After several months of campaigning, a number of meetings with people I never thought I would be spending time with, and a lot of press coverage it has become clear that the Archaeology A level is about to end. First of all I want to thank everyone who has helped, from signing the petition to helping me write press statements. The media have been fantastic and our local radio station, BBC Hereford and Worcester, have been so supportive in trying to help drum up knowledge of the subject and our cause. Worcester Sixth Form College needs a lot of thanks here too as our staff have helped in so many ways, including keeping me sane as we try to change the minds of exam boards! And finally a huge thank you to my students, all of whom have put in so much effort to help sell the subject to others and get the knowledge out there that we exist. Without the students we really would not have had an A level in the first place.
So, now we move onto the last 15 months of the A level. And we want to enjoy it! My students and I want to make sure we make use of every single opportunity we can and show everyone what we do. The first thing I want to show is what my second years get up to every year. Their coursework has to be original; they have to undertake a unique project that enables them to practice an archaeological technique, either using actual archaeological material or producing their own artefact and testing it. This year I have the usual variation from a study of ancient Egyptian artefacts to an attempt to make hand axes in the same form that were made by Homo heidelbergensis at Happisburgh. There has been freshly baked ancient Egyptian bread and Roman samian ware from our very own city of Worcester. I am still not physically or emotionally recovered from the experience of drinking Aztec style chocolate, and I have an Australian-style boomerang and a Medieval Axe sitting in my classroom right now. All of these projects will be the topic of my next few posts, giving my students the opportunity to share what they have learnt and why they undertook their projects.
There are also so many topics we discuss in class that have wider social implications and so we will discuss them here as well. I cannot think of a more contentious issue in geology right now than the new geological time period, the Anthropocene. And the archaeologists have a few comments they want to present. We also study the Neolithic, hominid evolution as well as the development of culture and technology. The ideas we consider have wider social implications today and are well worth thinking about; whether you study the subject or not. Then of course, what about terrorism in the ancient world? While often considered a modern issue, the control of others has been seen throughout history and the tactics employed by Daesh are by no means new or unique, and how people responded in the past has remarkable similarities to acts seen today. Can we not learn from the past to avoid the same mistakes?
And finally I want to show why my students chose archaeology. The fun, the intellectual stimulation and of course the trips! The annual trips to London have become a tradition that we will continue and we will of course continue to find interesting digs wherever we can. We will also get in contact with students who have gone to university to study archaeology and see what triggered their interest.
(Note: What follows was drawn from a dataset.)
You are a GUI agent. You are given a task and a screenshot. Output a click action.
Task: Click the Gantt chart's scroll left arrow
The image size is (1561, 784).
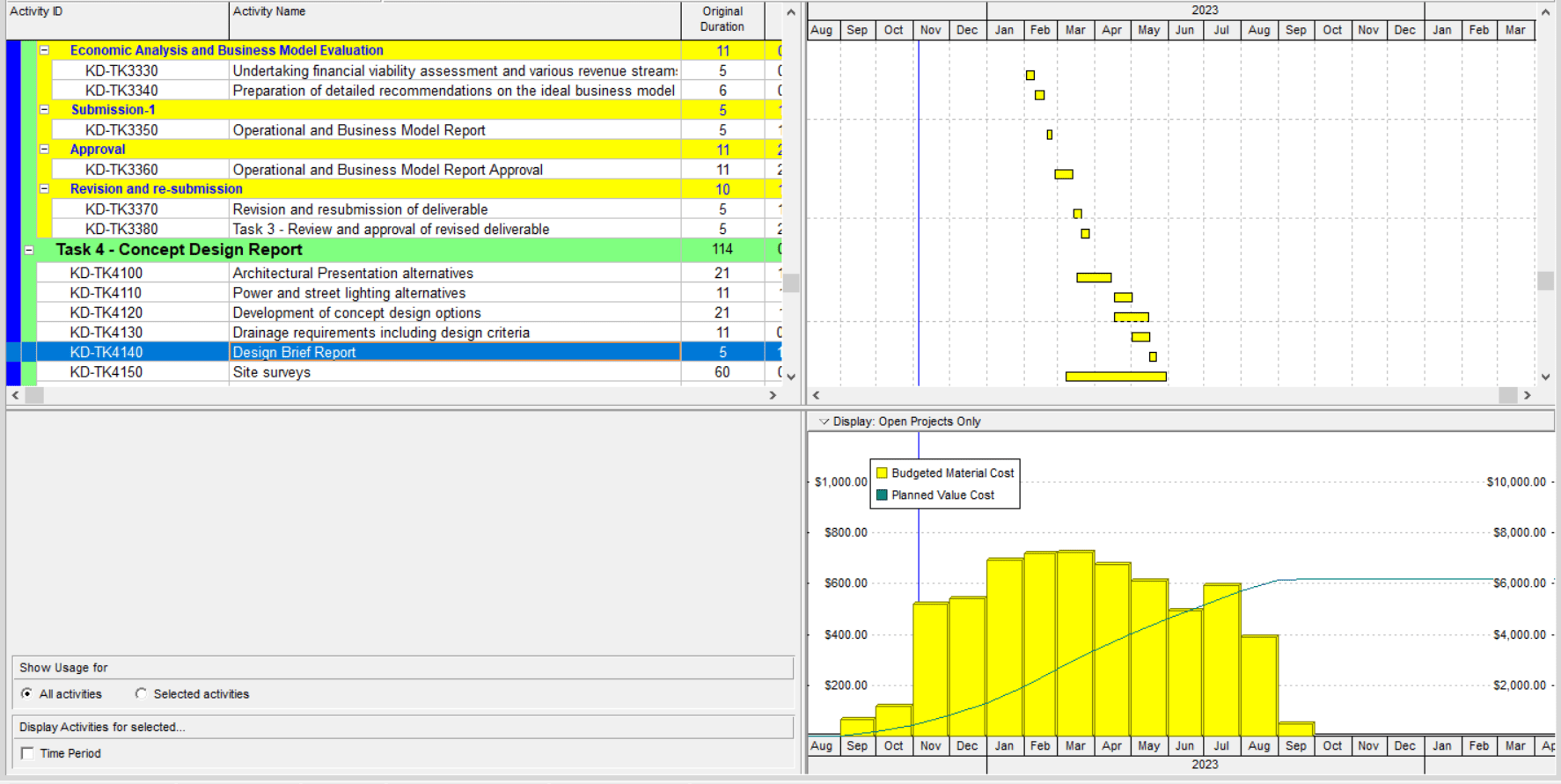coord(817,396)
And find out what they have been up to since. We also have some archaeological material of our own that should be discussed, for example our former student Jade (now at the University of Cardiff) has been studying human remains that were donated to the college many years ago, to find out who these people may be.
So, while the future may not be as bright for the subject as we would have hoped, we certainly won't be disheartened over the next year and hopefully we can convince more people to take this subject at university as we say our final goodbyes.
The Class of 2017 Trying Ancient Egyptian Bread... Some Reluctantly!